WORK INSTRUCTIONS
Nothing in the records may be left out; restate them word for word.

- Opening Delimiter -

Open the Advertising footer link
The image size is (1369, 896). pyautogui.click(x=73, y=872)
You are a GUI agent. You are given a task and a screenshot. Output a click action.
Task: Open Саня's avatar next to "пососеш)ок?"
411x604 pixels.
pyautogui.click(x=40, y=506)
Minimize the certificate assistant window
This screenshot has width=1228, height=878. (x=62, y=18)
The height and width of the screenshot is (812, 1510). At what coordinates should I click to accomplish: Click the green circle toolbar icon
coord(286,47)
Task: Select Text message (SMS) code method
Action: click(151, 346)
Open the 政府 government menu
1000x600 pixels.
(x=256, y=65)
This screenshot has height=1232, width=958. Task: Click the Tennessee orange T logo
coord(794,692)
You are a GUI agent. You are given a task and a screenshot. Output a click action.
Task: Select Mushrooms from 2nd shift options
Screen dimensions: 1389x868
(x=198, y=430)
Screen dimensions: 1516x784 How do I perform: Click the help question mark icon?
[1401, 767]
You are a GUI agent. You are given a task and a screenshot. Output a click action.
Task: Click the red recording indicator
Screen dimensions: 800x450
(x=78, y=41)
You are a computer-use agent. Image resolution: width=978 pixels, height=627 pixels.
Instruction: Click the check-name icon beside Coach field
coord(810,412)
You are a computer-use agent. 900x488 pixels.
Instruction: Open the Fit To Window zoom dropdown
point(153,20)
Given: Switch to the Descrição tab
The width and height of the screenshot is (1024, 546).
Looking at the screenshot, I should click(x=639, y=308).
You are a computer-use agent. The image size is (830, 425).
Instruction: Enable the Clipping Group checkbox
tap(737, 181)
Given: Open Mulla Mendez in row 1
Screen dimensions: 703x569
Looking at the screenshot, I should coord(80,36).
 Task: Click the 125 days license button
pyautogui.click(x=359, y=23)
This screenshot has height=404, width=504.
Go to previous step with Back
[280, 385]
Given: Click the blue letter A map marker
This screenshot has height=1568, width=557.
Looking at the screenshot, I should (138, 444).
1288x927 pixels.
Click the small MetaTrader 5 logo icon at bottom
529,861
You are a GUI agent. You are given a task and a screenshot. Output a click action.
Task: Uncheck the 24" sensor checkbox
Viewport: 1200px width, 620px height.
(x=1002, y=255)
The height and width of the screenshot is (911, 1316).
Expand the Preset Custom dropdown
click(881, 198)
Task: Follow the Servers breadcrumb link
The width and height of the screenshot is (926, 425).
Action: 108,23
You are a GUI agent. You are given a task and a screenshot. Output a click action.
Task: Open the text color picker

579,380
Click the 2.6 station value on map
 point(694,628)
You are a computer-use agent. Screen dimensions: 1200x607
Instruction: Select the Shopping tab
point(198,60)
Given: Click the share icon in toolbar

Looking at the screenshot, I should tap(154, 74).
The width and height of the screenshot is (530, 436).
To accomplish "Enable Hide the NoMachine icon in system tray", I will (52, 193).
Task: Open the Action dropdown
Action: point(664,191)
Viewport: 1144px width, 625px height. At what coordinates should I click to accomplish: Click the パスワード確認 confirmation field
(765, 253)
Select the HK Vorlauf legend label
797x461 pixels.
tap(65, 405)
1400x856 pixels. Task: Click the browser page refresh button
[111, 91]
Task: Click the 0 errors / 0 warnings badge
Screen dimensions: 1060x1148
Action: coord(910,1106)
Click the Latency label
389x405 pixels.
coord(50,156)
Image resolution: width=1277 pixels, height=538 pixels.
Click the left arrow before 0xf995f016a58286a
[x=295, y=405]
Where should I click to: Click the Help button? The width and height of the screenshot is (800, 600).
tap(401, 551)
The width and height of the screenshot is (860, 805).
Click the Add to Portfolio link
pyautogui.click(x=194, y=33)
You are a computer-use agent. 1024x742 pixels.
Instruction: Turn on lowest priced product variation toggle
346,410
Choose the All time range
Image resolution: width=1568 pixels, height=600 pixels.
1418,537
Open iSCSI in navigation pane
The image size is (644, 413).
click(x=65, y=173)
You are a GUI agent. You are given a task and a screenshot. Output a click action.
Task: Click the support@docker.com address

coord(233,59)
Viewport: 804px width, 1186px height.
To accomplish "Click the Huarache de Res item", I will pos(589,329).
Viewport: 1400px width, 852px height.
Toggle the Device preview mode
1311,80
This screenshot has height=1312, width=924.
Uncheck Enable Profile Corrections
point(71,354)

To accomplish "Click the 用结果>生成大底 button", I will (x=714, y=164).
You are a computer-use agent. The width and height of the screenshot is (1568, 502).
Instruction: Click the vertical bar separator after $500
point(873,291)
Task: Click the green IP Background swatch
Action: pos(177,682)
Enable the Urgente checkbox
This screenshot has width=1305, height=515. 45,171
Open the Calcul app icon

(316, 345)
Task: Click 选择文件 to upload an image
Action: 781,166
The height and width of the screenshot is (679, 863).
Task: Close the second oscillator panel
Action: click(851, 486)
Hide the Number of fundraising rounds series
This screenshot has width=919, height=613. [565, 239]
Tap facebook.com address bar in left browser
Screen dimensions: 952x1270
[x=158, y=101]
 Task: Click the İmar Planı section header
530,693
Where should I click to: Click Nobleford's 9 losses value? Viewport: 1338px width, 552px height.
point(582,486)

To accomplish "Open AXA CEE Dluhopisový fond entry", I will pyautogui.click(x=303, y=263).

- Closing Delimiter -

ANSWER TO THIS EXERCISE
Open the Advertising footer link
The image size is (1369, 896). pyautogui.click(x=73, y=872)
You are a GUI agent. You are given a task and a screenshot. Output a click action.
Task: Open Саня's avatar next to "пососеш)ок?"
411x604 pixels.
pyautogui.click(x=40, y=506)
Minimize the certificate assistant window
This screenshot has width=1228, height=878. (x=62, y=18)
The height and width of the screenshot is (812, 1510). At what coordinates should I click to accomplish: Click the green circle toolbar icon
coord(286,47)
Task: Select Text message (SMS) code method
Action: click(151, 346)
Open the 政府 government menu
1000x600 pixels.
(x=256, y=65)
This screenshot has height=1232, width=958. Task: Click the Tennessee orange T logo
coord(794,692)
You are a GUI agent. You are given a task and a screenshot. Output a click action.
Task: Select Mushrooms from 2nd shift options
Screen dimensions: 1389x868
(x=198, y=430)
Screen dimensions: 1516x784 How do I perform: Click the help question mark icon?
[1401, 767]
You are a GUI agent. You are given a task and a screenshot. Output a click action.
Task: Click the red recording indicator
Screen dimensions: 800x450
(x=78, y=41)
You are a computer-use agent. Image resolution: width=978 pixels, height=627 pixels.
Instruction: Click the check-name icon beside Coach field
coord(810,412)
You are a computer-use agent. 900x488 pixels.
Instruction: Open the Fit To Window zoom dropdown
point(153,20)
Given: Switch to the Descrição tab
The width and height of the screenshot is (1024, 546).
Looking at the screenshot, I should click(x=639, y=308).
You are a computer-use agent. The image size is (830, 425).
Instruction: Enable the Clipping Group checkbox
tap(737, 181)
Given: Open Mulla Mendez in row 1
Screen dimensions: 703x569
Looking at the screenshot, I should coord(80,36).
 Task: Click the 125 days license button
pyautogui.click(x=359, y=23)
This screenshot has height=404, width=504.
Go to previous step with Back
[280, 385]
Given: Click the blue letter A map marker
This screenshot has height=1568, width=557.
Looking at the screenshot, I should (138, 444).
1288x927 pixels.
Click the small MetaTrader 5 logo icon at bottom
529,861
You are a GUI agent. You are given a task and a screenshot. Output a click action.
Task: Uncheck the 24" sensor checkbox
Viewport: 1200px width, 620px height.
(x=1002, y=255)
The height and width of the screenshot is (911, 1316).
Expand the Preset Custom dropdown
click(881, 198)
Task: Follow the Servers breadcrumb link
The width and height of the screenshot is (926, 425).
Action: 108,23
You are a GUI agent. You are given a task and a screenshot. Output a click action.
Task: Open the text color picker

579,380
Click the 2.6 station value on map
 point(694,628)
You are a computer-use agent. Screen dimensions: 1200x607
Instruction: Select the Shopping tab
point(198,60)
Given: Click the share icon in toolbar

Looking at the screenshot, I should tap(154, 74).
The width and height of the screenshot is (530, 436).
To accomplish "Enable Hide the NoMachine icon in system tray", I will (52, 193).
Task: Open the Action dropdown
Action: point(664,191)
Viewport: 1144px width, 625px height. At what coordinates should I click to accomplish: Click the パスワード確認 confirmation field
(765, 253)
Select the HK Vorlauf legend label
797x461 pixels.
tap(65, 405)
1400x856 pixels. Task: Click the browser page refresh button
[111, 91]
Task: Click the 0 errors / 0 warnings badge
Screen dimensions: 1060x1148
Action: coord(910,1106)
Click the Latency label
389x405 pixels.
coord(50,156)
Image resolution: width=1277 pixels, height=538 pixels.
Click the left arrow before 0xf995f016a58286a
[x=295, y=405]
Where should I click to: Click the Help button? The width and height of the screenshot is (800, 600).
tap(401, 551)
The width and height of the screenshot is (860, 805).
Click the Add to Portfolio link
pyautogui.click(x=194, y=33)
You are a computer-use agent. 1024x742 pixels.
Instruction: Turn on lowest priced product variation toggle
346,410
Choose the All time range
Image resolution: width=1568 pixels, height=600 pixels.
1418,537
Open iSCSI in navigation pane
The image size is (644, 413).
click(x=65, y=173)
You are a GUI agent. You are given a task and a screenshot. Output a click action.
Task: Click the support@docker.com address

coord(233,59)
Viewport: 804px width, 1186px height.
To accomplish "Click the Huarache de Res item", I will pos(589,329).
Viewport: 1400px width, 852px height.
Toggle the Device preview mode
1311,80
This screenshot has height=1312, width=924.
Uncheck Enable Profile Corrections
point(71,354)

To accomplish "Click the 用结果>生成大底 button", I will (x=714, y=164).
You are a computer-use agent. The width and height of the screenshot is (1568, 502).
Instruction: Click the vertical bar separator after $500
point(873,291)
Task: Click the green IP Background swatch
Action: pos(177,682)
Enable the Urgente checkbox
This screenshot has width=1305, height=515. 45,171
Open the Calcul app icon

(316, 345)
Task: Click 选择文件 to upload an image
Action: 781,166
The height and width of the screenshot is (679, 863).
Task: Close the second oscillator panel
Action: click(851, 486)
Hide the Number of fundraising rounds series
This screenshot has width=919, height=613. [565, 239]
Tap facebook.com address bar in left browser
Screen dimensions: 952x1270
[x=158, y=101]
 Task: Click the İmar Planı section header
530,693
Where should I click to: Click Nobleford's 9 losses value? Viewport: 1338px width, 552px height.
point(582,486)

To accomplish "Open AXA CEE Dluhopisový fond entry", I will pyautogui.click(x=303, y=263).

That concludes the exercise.